- _WHAT YOU NEED TO DO_: Within the data below, determine how many lines contain "Close" and supply only that figure.

Collection entries:

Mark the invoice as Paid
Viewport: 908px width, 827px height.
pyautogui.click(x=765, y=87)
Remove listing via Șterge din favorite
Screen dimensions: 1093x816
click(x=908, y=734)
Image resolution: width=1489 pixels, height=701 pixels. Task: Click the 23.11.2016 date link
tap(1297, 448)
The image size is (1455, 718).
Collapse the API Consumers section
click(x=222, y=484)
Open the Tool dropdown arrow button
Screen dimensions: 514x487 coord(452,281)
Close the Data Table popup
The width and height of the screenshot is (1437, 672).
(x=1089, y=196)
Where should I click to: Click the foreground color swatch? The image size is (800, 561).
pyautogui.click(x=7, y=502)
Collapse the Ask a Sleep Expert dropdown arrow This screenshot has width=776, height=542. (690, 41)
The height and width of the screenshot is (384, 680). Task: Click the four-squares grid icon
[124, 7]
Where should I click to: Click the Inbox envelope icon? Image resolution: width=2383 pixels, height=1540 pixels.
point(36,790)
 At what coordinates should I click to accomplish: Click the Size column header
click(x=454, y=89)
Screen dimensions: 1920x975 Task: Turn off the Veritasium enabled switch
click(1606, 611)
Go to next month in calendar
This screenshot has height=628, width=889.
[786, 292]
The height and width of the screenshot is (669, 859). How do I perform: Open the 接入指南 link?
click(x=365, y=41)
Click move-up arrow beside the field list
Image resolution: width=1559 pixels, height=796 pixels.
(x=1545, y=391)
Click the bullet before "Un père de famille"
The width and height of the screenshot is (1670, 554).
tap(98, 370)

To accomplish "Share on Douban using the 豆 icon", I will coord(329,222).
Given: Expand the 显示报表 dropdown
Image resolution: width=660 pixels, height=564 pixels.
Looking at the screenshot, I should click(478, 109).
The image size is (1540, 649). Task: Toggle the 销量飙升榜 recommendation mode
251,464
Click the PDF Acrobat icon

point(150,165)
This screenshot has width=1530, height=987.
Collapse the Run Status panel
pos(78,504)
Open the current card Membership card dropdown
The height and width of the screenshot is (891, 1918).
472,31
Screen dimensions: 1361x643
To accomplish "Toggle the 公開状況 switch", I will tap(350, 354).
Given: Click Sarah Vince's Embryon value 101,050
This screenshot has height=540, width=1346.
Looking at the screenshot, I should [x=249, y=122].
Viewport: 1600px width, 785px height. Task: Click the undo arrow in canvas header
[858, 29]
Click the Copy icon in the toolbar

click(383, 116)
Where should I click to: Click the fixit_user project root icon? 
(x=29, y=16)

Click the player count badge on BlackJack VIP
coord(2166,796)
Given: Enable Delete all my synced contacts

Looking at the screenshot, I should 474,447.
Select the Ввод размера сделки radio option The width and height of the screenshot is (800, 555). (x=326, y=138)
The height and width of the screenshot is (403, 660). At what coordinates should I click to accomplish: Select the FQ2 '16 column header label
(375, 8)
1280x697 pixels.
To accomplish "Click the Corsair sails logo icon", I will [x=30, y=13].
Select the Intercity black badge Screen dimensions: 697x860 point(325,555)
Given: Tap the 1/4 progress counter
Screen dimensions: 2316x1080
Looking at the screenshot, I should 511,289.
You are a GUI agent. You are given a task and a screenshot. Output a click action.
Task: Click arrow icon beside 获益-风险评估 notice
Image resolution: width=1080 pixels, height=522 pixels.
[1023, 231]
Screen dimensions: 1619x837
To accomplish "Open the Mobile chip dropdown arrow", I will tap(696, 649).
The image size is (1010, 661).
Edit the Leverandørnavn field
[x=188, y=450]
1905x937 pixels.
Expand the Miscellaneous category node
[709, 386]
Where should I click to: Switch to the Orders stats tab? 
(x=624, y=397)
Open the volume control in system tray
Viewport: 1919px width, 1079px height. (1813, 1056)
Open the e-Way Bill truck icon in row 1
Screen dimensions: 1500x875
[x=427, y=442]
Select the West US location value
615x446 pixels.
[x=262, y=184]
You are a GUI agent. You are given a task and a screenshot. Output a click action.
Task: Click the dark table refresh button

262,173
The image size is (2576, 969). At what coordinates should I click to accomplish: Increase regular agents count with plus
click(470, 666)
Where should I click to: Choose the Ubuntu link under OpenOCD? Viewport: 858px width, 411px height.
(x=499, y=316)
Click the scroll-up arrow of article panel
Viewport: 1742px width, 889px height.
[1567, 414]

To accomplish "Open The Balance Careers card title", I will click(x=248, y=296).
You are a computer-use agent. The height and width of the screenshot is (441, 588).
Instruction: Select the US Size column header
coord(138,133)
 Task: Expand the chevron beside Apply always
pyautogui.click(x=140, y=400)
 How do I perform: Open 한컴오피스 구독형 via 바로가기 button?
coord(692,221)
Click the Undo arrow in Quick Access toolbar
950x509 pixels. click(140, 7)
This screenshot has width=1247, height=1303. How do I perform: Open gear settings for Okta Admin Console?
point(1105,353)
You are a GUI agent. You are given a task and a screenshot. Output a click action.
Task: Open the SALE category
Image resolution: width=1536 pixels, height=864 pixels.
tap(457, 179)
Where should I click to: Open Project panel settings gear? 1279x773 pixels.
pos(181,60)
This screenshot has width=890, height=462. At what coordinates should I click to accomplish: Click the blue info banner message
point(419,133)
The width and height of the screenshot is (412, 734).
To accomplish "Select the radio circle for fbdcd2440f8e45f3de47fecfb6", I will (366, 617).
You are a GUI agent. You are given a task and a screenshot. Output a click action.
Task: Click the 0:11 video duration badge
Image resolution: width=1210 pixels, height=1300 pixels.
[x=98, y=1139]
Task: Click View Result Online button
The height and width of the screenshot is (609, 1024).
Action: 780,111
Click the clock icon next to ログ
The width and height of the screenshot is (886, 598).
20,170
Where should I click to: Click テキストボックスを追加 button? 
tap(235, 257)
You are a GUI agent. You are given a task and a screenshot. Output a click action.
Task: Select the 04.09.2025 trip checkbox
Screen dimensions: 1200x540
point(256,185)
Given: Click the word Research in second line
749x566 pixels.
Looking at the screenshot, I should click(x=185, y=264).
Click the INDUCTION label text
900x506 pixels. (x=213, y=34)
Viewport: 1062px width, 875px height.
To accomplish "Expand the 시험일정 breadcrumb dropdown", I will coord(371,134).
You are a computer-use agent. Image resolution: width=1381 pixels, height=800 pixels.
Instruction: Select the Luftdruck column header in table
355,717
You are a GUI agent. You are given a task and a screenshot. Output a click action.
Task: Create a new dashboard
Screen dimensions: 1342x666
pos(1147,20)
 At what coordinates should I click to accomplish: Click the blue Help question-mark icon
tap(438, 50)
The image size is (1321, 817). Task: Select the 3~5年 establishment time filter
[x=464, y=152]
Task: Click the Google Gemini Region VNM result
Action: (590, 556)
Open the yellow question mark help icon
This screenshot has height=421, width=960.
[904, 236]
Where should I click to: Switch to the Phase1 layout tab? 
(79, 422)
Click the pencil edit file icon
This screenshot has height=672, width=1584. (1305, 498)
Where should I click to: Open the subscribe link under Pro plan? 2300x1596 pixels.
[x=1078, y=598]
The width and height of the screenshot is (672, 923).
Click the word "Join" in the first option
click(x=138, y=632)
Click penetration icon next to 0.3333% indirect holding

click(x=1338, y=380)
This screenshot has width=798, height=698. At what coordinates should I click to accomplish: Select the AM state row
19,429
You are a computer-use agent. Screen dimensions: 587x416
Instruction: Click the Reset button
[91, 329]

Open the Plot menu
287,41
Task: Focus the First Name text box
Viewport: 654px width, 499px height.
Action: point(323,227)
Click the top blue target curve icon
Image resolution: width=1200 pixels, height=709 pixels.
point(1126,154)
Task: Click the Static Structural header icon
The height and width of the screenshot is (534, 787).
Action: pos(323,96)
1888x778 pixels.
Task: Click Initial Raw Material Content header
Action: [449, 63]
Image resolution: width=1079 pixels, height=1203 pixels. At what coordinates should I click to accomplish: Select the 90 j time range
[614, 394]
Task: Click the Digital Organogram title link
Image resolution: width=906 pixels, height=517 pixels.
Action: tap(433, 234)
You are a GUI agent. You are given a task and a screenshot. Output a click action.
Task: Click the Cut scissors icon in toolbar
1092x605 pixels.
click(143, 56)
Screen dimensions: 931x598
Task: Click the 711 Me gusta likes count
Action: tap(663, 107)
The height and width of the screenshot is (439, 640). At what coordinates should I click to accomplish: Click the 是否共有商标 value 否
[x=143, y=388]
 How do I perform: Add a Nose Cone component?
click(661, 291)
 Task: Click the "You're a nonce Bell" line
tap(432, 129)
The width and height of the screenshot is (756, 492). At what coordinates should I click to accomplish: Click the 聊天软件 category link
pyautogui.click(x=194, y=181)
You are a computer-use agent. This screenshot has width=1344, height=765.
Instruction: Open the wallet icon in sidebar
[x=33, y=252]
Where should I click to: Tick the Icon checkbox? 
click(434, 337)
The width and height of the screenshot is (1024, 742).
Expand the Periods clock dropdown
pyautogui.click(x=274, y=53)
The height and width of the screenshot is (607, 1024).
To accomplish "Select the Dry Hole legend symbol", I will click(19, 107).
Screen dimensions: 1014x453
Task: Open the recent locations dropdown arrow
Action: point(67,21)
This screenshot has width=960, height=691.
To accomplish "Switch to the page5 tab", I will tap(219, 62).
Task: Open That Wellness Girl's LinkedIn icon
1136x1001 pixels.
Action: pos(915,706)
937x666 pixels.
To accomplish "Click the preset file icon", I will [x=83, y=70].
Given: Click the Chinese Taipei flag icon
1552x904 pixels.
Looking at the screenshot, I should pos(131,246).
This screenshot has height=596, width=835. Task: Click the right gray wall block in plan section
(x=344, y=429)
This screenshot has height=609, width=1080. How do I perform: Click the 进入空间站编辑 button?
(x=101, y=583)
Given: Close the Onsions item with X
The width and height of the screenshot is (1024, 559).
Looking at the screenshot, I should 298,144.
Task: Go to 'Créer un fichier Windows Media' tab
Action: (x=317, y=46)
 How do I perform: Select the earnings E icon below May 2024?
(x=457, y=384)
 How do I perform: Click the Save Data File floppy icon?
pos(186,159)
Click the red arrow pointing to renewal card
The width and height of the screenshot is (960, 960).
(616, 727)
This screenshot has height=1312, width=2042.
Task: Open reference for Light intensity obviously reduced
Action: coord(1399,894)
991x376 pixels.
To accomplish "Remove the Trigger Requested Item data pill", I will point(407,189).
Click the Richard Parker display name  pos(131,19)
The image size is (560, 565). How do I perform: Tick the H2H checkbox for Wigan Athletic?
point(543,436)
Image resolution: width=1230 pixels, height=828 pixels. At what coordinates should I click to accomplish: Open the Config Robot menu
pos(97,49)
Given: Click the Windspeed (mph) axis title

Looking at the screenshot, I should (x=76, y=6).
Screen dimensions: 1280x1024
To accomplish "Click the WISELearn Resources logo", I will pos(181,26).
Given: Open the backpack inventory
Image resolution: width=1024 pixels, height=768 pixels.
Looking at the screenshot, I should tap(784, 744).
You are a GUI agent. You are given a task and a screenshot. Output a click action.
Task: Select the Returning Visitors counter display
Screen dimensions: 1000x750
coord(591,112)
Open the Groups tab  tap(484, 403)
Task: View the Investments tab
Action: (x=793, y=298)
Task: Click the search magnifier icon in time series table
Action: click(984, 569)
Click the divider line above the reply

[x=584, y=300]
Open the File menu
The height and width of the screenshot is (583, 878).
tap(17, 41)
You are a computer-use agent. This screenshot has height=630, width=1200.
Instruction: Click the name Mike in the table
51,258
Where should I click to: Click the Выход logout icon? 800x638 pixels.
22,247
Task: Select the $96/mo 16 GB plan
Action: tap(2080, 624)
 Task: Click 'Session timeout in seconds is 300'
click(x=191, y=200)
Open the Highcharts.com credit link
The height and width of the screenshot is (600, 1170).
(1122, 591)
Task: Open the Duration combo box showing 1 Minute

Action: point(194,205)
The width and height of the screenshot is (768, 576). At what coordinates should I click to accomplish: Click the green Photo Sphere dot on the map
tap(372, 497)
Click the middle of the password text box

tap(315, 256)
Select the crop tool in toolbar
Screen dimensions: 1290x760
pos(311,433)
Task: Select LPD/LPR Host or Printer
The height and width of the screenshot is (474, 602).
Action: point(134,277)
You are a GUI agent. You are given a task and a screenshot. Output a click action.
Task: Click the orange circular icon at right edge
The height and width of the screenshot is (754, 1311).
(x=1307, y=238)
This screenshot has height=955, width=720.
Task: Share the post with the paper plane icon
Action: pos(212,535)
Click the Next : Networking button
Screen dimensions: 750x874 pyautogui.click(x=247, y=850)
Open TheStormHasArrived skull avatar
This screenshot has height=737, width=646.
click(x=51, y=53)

- _SOLUTION FOR THIS PROBLEM_: 2